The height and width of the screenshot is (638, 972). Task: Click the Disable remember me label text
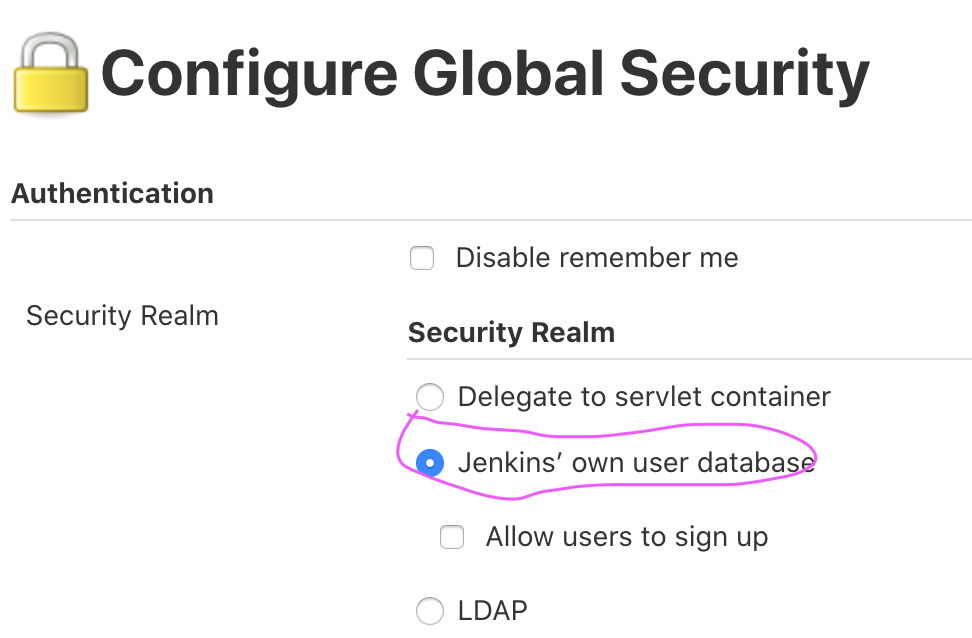(596, 258)
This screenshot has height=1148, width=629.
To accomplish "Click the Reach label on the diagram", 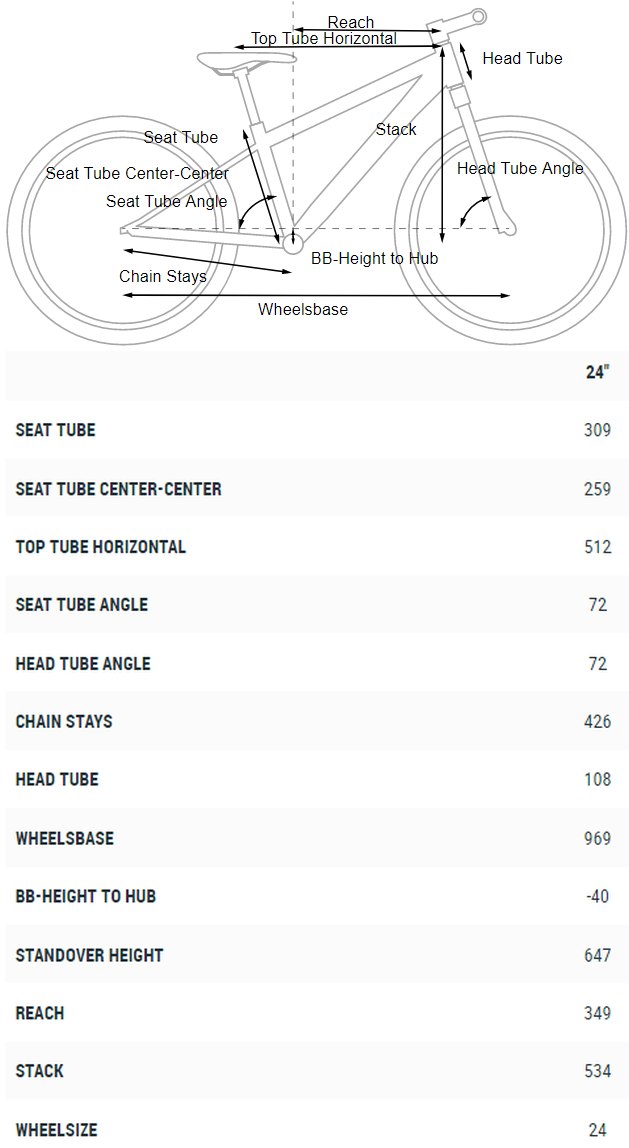I will [351, 22].
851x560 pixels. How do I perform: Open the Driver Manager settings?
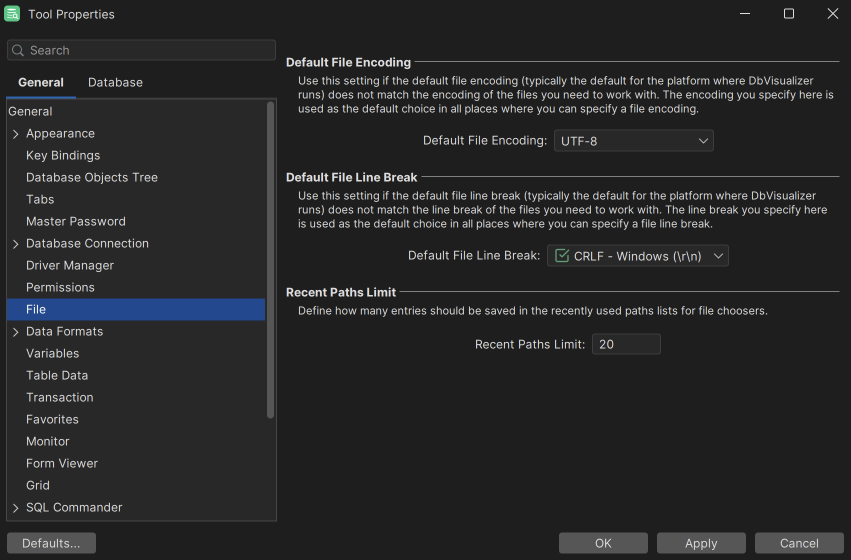[x=70, y=265]
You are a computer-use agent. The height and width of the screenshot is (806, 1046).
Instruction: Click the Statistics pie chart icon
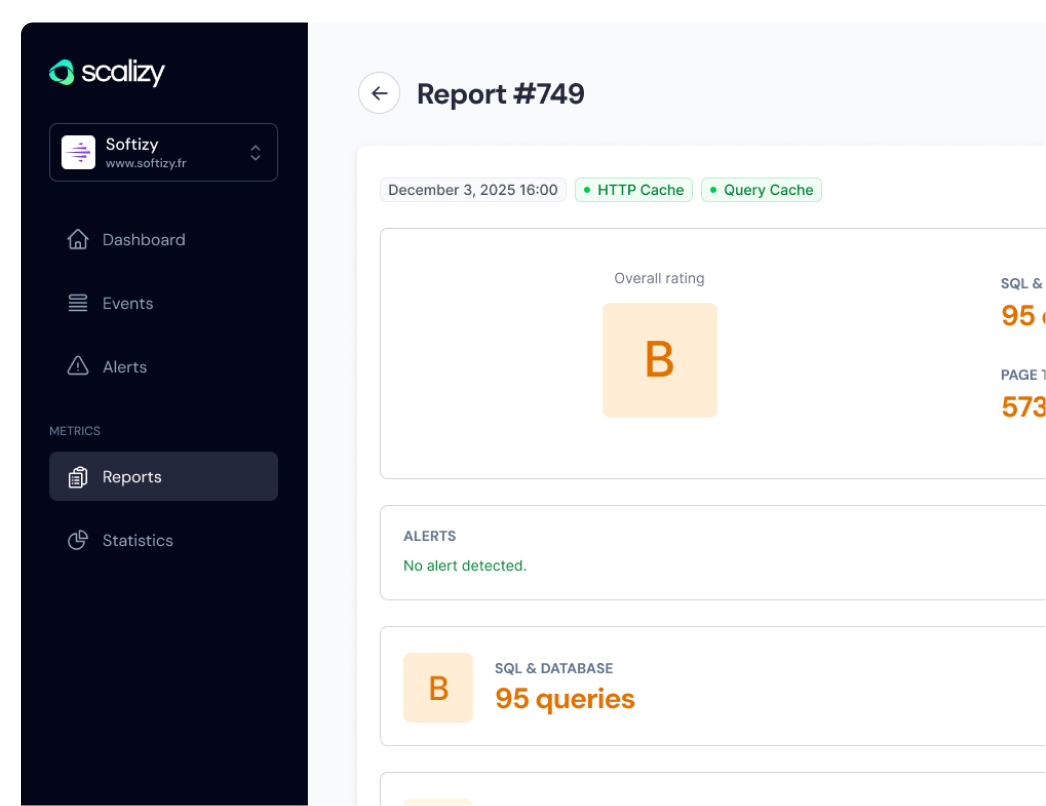[78, 540]
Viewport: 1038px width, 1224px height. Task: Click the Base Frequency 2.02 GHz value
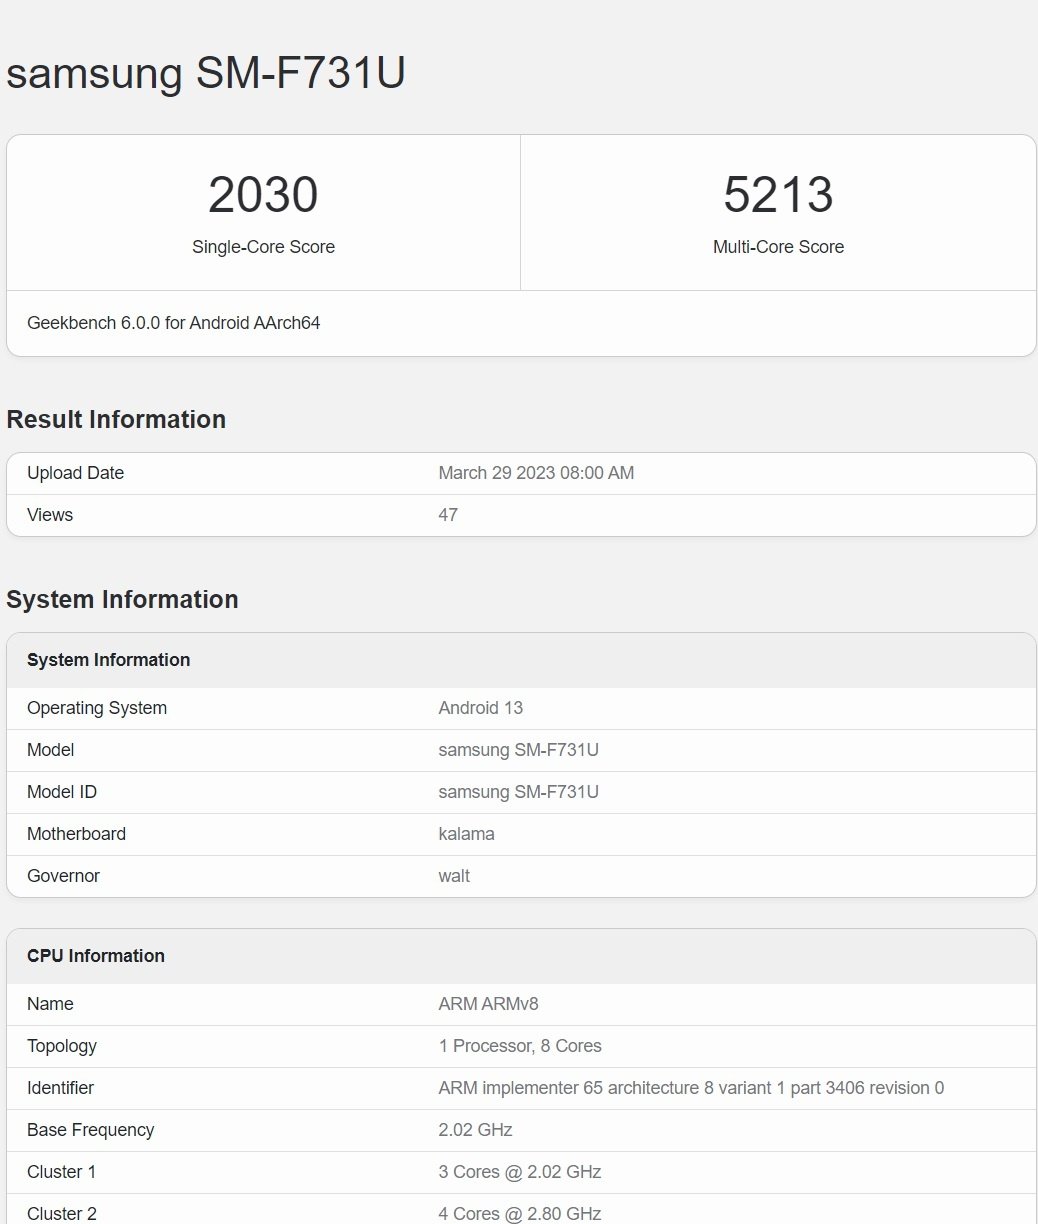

▶ What is expected
Everything from the line containing "You are a computer-use" through the final line of the material must be set down exactly, except the pictures.

▶ Task response
You are a computer-use agent. The height and width of the screenshot is (806, 1046).
Instruction: Click the Statistics pie chart icon
[78, 540]
Viewport: 1038px width, 1224px height. Task: Click the Base Frequency 2.02 GHz value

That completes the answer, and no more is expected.